Kutipan Terpilih:
■ ■ ■ ■
Ilustrasi jalan-jalan. (Foto: Nur Hidayat) |
TANPA adanya perintah Allah SWT bagi hamba-Nya untuk
melakukan traveling dan tanpa adanya ulama yang gemar melakukan perjalanan
(jauh), niscaya ilmu pengetahuan dan agama Islam tidak akan berkembang seperti
sekarang. Benarkah?
"Banyak ayat dalam al Qur'an yang menginspirasi
pendahulu kita melakukan perjalanan jauh," ujar ustadz Ahmad Sahal Hasan.
Contohnya adalah ayat 15 surat al Mulk: "Dia lah yang menjadikan bumi itu
mudah bagi kamu, maka berjalanlah di segala penjurunya dan makanlah sebagian
dari rezeki-Nya. Dan hanya kepada-Nya lah kamu (kembali setelah)
dibangkitkan."
■ ■ ■ ■
Data yang Disediakan:
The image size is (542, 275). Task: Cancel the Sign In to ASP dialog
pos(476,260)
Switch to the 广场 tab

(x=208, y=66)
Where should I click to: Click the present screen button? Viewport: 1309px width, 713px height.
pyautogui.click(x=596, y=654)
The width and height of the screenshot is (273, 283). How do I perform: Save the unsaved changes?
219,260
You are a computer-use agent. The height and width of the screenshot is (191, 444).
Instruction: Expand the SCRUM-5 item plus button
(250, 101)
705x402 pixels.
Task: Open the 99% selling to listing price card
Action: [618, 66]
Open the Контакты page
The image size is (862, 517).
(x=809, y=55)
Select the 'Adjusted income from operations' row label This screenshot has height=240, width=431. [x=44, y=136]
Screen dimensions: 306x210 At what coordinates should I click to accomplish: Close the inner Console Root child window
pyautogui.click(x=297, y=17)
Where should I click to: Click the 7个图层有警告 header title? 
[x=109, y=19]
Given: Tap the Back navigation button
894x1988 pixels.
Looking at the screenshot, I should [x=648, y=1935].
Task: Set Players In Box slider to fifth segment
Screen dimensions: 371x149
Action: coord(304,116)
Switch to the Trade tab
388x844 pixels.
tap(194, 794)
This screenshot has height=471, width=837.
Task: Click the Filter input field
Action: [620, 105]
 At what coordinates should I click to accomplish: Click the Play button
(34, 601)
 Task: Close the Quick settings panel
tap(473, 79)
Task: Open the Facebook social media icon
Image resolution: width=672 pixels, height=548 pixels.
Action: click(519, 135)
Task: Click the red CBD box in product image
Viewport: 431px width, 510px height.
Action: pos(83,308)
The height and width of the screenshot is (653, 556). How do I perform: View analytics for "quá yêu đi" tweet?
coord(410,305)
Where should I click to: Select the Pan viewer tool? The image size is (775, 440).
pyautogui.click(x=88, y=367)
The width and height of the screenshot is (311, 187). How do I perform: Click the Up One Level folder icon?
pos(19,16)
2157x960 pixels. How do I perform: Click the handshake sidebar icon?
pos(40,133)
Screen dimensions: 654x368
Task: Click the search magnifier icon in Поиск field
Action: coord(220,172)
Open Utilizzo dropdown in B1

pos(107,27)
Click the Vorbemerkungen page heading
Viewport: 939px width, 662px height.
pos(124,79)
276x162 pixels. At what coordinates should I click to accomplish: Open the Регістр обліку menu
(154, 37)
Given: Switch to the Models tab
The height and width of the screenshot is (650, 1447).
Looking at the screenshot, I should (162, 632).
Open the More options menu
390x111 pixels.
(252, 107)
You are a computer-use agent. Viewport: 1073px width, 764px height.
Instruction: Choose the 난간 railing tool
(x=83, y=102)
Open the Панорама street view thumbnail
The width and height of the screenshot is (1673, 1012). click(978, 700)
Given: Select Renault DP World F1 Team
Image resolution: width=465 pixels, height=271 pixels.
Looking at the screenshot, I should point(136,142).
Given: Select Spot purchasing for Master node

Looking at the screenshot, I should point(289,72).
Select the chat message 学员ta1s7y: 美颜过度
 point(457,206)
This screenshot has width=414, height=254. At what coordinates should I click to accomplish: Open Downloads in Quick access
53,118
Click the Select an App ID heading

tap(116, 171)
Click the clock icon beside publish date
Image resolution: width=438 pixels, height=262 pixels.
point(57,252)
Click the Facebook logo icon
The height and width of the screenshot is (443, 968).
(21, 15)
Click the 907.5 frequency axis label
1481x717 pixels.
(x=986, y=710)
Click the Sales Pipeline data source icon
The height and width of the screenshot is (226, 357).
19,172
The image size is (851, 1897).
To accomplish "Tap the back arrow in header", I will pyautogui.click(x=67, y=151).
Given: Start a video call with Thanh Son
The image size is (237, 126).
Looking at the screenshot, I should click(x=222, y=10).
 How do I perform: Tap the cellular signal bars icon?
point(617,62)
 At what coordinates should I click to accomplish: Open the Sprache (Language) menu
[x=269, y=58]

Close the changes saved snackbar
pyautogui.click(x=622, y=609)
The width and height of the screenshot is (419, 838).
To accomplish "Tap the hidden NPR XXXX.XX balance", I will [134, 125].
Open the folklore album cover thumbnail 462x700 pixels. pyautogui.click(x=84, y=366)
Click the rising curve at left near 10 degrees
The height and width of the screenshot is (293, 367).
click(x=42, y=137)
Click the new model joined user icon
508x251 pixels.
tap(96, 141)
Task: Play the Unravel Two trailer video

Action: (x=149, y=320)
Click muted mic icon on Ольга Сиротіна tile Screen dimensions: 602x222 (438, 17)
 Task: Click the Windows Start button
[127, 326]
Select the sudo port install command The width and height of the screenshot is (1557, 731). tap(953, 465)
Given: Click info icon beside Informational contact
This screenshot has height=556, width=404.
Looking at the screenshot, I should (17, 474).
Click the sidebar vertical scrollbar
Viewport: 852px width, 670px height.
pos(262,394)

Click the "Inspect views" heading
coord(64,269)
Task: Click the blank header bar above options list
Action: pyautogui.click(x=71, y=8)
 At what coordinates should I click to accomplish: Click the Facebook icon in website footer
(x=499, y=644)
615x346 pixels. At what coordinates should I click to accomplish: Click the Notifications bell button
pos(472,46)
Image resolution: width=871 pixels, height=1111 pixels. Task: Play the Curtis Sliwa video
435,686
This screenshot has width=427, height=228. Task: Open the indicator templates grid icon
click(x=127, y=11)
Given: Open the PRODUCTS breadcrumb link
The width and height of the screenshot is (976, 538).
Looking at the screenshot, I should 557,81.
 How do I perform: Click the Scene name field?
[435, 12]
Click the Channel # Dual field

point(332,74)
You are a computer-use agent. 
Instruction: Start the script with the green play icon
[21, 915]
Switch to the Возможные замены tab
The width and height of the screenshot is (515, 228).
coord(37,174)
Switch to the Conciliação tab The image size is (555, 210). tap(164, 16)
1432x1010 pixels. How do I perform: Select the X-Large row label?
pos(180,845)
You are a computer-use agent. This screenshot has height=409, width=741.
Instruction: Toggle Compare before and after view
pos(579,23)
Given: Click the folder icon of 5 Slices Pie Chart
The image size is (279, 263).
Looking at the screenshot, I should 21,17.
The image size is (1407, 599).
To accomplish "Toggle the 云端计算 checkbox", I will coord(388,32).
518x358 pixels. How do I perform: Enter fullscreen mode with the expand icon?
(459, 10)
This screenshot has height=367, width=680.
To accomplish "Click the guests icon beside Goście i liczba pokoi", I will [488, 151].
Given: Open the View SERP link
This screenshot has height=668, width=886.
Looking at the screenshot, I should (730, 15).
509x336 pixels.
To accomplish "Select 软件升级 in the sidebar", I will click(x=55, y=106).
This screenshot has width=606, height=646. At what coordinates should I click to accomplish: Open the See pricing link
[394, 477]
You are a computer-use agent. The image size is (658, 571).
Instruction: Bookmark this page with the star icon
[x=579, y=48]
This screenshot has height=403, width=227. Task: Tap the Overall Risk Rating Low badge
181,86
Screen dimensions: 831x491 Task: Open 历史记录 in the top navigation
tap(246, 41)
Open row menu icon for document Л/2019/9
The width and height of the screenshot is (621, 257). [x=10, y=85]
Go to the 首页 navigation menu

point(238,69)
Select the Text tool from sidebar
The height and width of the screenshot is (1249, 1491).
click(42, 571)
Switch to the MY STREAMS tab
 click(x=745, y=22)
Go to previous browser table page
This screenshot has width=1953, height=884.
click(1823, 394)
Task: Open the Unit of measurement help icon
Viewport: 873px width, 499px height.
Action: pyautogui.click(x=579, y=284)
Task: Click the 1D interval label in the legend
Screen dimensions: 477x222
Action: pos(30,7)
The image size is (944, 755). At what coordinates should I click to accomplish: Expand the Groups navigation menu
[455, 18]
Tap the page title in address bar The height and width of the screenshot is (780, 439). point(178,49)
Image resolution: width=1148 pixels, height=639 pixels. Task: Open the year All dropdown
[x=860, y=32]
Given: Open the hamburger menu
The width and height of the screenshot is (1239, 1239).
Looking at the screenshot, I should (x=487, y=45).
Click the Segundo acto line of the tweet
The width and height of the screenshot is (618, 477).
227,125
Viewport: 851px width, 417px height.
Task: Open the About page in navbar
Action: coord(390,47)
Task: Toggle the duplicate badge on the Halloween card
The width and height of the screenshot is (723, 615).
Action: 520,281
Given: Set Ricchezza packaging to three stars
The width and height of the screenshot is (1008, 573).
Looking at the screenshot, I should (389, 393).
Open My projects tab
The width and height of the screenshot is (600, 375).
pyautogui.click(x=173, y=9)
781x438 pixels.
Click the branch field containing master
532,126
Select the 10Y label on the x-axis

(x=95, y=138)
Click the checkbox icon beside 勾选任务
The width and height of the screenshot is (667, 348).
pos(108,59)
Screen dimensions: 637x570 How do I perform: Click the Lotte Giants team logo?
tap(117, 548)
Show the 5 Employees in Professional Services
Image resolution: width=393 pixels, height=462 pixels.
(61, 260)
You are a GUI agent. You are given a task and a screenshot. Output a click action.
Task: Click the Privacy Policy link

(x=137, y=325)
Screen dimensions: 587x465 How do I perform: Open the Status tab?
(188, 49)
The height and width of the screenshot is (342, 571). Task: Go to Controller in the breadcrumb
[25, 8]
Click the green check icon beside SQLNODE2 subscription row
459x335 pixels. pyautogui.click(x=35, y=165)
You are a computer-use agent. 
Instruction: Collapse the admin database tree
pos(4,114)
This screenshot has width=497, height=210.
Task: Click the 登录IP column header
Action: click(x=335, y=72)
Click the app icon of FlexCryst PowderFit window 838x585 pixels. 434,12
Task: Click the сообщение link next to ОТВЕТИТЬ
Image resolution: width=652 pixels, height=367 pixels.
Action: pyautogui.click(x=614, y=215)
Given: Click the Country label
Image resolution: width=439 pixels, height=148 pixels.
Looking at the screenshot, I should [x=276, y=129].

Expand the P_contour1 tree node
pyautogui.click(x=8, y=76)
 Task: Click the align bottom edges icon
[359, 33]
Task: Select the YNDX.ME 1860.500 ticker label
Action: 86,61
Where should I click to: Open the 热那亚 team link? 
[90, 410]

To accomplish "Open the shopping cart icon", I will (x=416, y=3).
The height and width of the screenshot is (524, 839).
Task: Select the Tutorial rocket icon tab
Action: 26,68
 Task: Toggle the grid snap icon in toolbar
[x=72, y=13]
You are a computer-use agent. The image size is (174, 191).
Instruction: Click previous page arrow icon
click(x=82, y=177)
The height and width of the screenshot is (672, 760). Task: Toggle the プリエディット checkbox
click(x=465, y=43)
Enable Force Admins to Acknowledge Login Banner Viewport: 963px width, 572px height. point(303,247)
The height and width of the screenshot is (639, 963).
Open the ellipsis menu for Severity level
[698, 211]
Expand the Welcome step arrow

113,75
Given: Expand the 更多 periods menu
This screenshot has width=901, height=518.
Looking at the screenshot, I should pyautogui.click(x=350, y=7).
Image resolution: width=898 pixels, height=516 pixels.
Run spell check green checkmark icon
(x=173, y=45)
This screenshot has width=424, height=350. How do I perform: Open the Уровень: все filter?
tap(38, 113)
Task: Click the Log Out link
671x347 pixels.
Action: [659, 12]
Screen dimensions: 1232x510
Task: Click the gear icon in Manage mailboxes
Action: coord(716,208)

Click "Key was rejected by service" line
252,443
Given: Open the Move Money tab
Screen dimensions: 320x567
■ ■ ■ ■
Petunjuk Pengerjaan: Tolong sambung kutipan tentang anjuran melakukan perjalanan dalam Islam, mulai dari kalimat sesudah kalimat terakhirnya.

Hasil Latihan:
Para sahabat dan tabi'in gemar melakukan perjalanan untuk
berdakwah, menyebarkan agama Islam. Imam Bukhari kerap kali melakukan perjalanan
yang sangat jauh, dengan sarana transportasi amat terbatas di zaman itu,
"hanya" untuk memverifikasi satu hadis. Bayangkan, berapa sering dan
berapa jauh jarak yang ditempuh serta banyaknya orang-orang yang ditemui
penulis kitab Sahih Bukhari yang berisi ribuan hadis itu.
Ibnu Batutah, petualang muslim yang lahir di Tangier,
Maroko, pada 1304, bepergian sangat jauh. Dia bertualang dari Mekah ke banyak
negara selama 30 tahun dan telah menyinggahi 44 negara. Sejarawan George Sarton
menyebut Ibnu Batutah sebagai "pelopor penjelajah terbesar di dunia pada
abad 14, sejauh 75.000 mil, melebihi jarak yang ditempuh Marcopolo."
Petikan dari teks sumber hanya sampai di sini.